About this exercise: Every entry that follows should be reproduced exactly.

Extracted entries:
┄┄┄┄┄┄┄┄┄┄┄┄┄┄┄┄┄┄┄┄
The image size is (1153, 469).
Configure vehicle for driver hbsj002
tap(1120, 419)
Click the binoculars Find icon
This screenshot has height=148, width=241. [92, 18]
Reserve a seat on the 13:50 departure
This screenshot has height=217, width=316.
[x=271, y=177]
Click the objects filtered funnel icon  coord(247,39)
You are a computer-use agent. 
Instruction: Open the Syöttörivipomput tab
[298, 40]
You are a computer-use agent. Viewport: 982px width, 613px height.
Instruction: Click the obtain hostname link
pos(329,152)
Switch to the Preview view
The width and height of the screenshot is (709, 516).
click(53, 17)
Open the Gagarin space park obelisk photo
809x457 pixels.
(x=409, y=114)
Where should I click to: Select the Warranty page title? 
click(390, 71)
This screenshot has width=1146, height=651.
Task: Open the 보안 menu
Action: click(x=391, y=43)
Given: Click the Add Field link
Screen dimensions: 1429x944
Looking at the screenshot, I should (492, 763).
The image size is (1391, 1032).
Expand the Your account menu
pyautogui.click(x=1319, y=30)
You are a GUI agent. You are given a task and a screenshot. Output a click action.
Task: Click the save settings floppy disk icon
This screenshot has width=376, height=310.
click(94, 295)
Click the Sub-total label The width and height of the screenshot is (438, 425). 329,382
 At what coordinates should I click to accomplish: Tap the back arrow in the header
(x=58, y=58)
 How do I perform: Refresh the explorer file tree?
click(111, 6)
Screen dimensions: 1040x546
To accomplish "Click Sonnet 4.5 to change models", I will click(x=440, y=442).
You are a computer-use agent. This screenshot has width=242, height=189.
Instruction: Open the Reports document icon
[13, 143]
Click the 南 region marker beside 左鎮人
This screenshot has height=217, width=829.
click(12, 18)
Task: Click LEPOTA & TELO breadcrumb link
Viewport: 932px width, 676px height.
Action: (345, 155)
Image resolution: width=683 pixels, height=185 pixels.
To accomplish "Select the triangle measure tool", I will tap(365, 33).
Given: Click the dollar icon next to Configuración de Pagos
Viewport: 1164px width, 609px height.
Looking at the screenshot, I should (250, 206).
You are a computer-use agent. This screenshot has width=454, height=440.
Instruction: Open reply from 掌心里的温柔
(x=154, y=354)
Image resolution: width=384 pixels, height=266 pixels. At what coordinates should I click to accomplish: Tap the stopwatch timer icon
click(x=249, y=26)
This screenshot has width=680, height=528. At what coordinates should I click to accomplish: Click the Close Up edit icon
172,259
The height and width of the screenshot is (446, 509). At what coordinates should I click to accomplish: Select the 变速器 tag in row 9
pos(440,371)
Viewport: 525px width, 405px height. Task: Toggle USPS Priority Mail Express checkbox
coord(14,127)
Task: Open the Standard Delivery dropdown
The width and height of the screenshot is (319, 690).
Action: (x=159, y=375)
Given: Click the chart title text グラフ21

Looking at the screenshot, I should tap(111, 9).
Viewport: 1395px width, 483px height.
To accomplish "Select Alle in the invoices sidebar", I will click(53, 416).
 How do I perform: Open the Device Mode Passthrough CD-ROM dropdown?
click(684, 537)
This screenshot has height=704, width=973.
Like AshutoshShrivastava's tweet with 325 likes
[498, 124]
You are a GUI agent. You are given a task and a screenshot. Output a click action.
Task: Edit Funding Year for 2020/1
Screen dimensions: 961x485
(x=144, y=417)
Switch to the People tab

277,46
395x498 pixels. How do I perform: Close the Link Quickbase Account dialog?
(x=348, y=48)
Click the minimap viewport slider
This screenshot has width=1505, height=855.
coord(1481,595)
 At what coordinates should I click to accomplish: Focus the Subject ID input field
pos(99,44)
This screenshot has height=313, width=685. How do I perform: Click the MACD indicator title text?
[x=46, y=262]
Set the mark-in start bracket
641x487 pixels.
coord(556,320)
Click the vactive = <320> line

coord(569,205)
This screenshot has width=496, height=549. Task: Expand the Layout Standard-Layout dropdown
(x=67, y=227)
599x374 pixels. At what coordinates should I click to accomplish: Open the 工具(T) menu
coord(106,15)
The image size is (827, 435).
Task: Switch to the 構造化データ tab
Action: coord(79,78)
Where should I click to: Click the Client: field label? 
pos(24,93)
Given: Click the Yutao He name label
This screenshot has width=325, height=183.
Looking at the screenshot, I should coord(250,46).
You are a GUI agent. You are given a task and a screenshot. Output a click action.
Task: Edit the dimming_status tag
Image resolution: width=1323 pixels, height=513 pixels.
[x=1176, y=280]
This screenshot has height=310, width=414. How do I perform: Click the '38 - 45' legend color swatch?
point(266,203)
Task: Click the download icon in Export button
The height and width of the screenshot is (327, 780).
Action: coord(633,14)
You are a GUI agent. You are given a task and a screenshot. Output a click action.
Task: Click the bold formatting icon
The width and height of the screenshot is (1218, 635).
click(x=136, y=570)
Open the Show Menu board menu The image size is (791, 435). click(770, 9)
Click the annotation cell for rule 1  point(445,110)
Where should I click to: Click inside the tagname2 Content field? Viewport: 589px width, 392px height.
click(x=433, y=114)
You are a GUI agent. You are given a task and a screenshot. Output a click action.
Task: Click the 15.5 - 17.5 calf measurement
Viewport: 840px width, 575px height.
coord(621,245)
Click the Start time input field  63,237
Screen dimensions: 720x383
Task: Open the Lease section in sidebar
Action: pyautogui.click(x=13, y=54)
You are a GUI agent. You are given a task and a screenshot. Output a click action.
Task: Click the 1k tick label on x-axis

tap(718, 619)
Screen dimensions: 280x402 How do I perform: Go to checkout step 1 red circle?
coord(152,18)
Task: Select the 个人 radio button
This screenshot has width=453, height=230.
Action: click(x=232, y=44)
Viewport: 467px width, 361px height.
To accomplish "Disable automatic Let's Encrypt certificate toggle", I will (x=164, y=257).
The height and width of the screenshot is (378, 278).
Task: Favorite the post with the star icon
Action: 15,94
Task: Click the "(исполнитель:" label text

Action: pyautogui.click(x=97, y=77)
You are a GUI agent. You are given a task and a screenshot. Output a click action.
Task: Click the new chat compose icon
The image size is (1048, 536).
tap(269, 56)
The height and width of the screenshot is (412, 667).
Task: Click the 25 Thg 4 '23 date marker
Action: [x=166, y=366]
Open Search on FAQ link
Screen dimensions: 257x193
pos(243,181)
┄┄┄┄┄┄┄┄┄┄┄┄┄┄┄┄┄┄┄┄
Task solution:
The image size is (1153, 469).
Configure vehicle for driver hbsj002
tap(1120, 419)
Click the binoculars Find icon
This screenshot has height=148, width=241. [92, 18]
Reserve a seat on the 13:50 departure
This screenshot has height=217, width=316.
[x=271, y=177]
Click the objects filtered funnel icon  coord(247,39)
You are a computer-use agent. 
Instruction: Open the Syöttörivipomput tab
[298, 40]
You are a computer-use agent. Viewport: 982px width, 613px height.
Instruction: Click the obtain hostname link
pos(329,152)
Switch to the Preview view
The width and height of the screenshot is (709, 516).
click(53, 17)
Open the Gagarin space park obelisk photo
809x457 pixels.
(x=409, y=114)
Where should I click to: Select the Warranty page title? 
click(390, 71)
This screenshot has width=1146, height=651.
Task: Open the 보안 menu
Action: click(x=391, y=43)
Given: Click the Add Field link
Screen dimensions: 1429x944
Looking at the screenshot, I should (492, 763).
The image size is (1391, 1032).
Expand the Your account menu
pyautogui.click(x=1319, y=30)
You are a GUI agent. You are given a task and a screenshot. Output a click action.
Task: Click the save settings floppy disk icon
This screenshot has width=376, height=310.
click(94, 295)
Click the Sub-total label The width and height of the screenshot is (438, 425). 329,382
 At what coordinates should I click to accomplish: Tap the back arrow in the header
(x=58, y=58)
 How do I perform: Refresh the explorer file tree?
click(111, 6)
Screen dimensions: 1040x546
To accomplish "Click Sonnet 4.5 to change models", I will click(x=440, y=442).
You are a computer-use agent. This screenshot has width=242, height=189.
Instruction: Open the Reports document icon
[13, 143]
Click the 南 region marker beside 左鎮人
This screenshot has height=217, width=829.
click(12, 18)
Task: Click LEPOTA & TELO breadcrumb link
Viewport: 932px width, 676px height.
Action: (345, 155)
Image resolution: width=683 pixels, height=185 pixels.
To accomplish "Select the triangle measure tool", I will tap(365, 33).
Given: Click the dollar icon next to Configuración de Pagos
Viewport: 1164px width, 609px height.
Looking at the screenshot, I should (250, 206).
You are a computer-use agent. This screenshot has width=454, height=440.
Instruction: Open reply from 掌心里的温柔
(x=154, y=354)
Image resolution: width=384 pixels, height=266 pixels. At what coordinates should I click to accomplish: Tap the stopwatch timer icon
click(x=249, y=26)
This screenshot has width=680, height=528. At what coordinates should I click to accomplish: Click the Close Up edit icon
172,259
The height and width of the screenshot is (446, 509). At what coordinates should I click to accomplish: Select the 变速器 tag in row 9
pos(440,371)
Viewport: 525px width, 405px height. Task: Toggle USPS Priority Mail Express checkbox
coord(14,127)
Task: Open the Standard Delivery dropdown
The width and height of the screenshot is (319, 690).
Action: (x=159, y=375)
Given: Click the chart title text グラフ21

Looking at the screenshot, I should tap(111, 9).
Viewport: 1395px width, 483px height.
To accomplish "Select Alle in the invoices sidebar", I will click(53, 416).
 How do I perform: Open the Device Mode Passthrough CD-ROM dropdown?
click(684, 537)
This screenshot has height=704, width=973.
Like AshutoshShrivastava's tweet with 325 likes
[498, 124]
You are a GUI agent. You are given a task and a screenshot. Output a click action.
Task: Edit Funding Year for 2020/1
Screen dimensions: 961x485
(x=144, y=417)
Switch to the People tab

277,46
395x498 pixels. How do I perform: Close the Link Quickbase Account dialog?
(x=348, y=48)
Click the minimap viewport slider
This screenshot has width=1505, height=855.
coord(1481,595)
 At what coordinates should I click to accomplish: Focus the Subject ID input field
pos(99,44)
This screenshot has height=313, width=685. How do I perform: Click the MACD indicator title text?
[x=46, y=262]
Set the mark-in start bracket
641x487 pixels.
coord(556,320)
Click the vactive = <320> line

coord(569,205)
This screenshot has width=496, height=549. Task: Expand the Layout Standard-Layout dropdown
(x=67, y=227)
599x374 pixels. At what coordinates should I click to accomplish: Open the 工具(T) menu
coord(106,15)
The image size is (827, 435).
Task: Switch to the 構造化データ tab
Action: coord(79,78)
Where should I click to: Click the Client: field label? 
pos(24,93)
Given: Click the Yutao He name label
This screenshot has width=325, height=183.
Looking at the screenshot, I should coord(250,46).
You are a GUI agent. You are given a task and a screenshot. Output a click action.
Task: Edit the dimming_status tag
Image resolution: width=1323 pixels, height=513 pixels.
[x=1176, y=280]
This screenshot has height=310, width=414. How do I perform: Click the '38 - 45' legend color swatch?
point(266,203)
Task: Click the download icon in Export button
The height and width of the screenshot is (327, 780).
Action: coord(633,14)
You are a GUI agent. You are given a task and a screenshot. Output a click action.
Task: Click the bold formatting icon
The width and height of the screenshot is (1218, 635).
click(x=136, y=570)
Open the Show Menu board menu The image size is (791, 435). click(770, 9)
Click the annotation cell for rule 1  point(445,110)
Where should I click to: Click inside the tagname2 Content field? Viewport: 589px width, 392px height.
click(x=433, y=114)
You are a GUI agent. You are given a task and a screenshot. Output a click action.
Task: Click the 15.5 - 17.5 calf measurement
Viewport: 840px width, 575px height.
coord(621,245)
Click the Start time input field  63,237
Screen dimensions: 720x383
Task: Open the Lease section in sidebar
Action: pyautogui.click(x=13, y=54)
You are a GUI agent. You are given a task and a screenshot. Output a click action.
Task: Click the 1k tick label on x-axis

tap(718, 619)
Screen dimensions: 280x402 How do I perform: Go to checkout step 1 red circle?
coord(152,18)
Task: Select the 个人 radio button
This screenshot has width=453, height=230.
Action: click(x=232, y=44)
Viewport: 467px width, 361px height.
To accomplish "Disable automatic Let's Encrypt certificate toggle", I will (x=164, y=257).
The height and width of the screenshot is (378, 278).
Task: Favorite the post with the star icon
Action: 15,94
Task: Click the "(исполнитель:" label text

Action: pyautogui.click(x=97, y=77)
You are a GUI agent. You are given a task and a screenshot. Output a click action.
Task: Click the new chat compose icon
The image size is (1048, 536).
tap(269, 56)
The height and width of the screenshot is (412, 667).
Task: Click the 25 Thg 4 '23 date marker
Action: [x=166, y=366]
Open Search on FAQ link
Screen dimensions: 257x193
pos(243,181)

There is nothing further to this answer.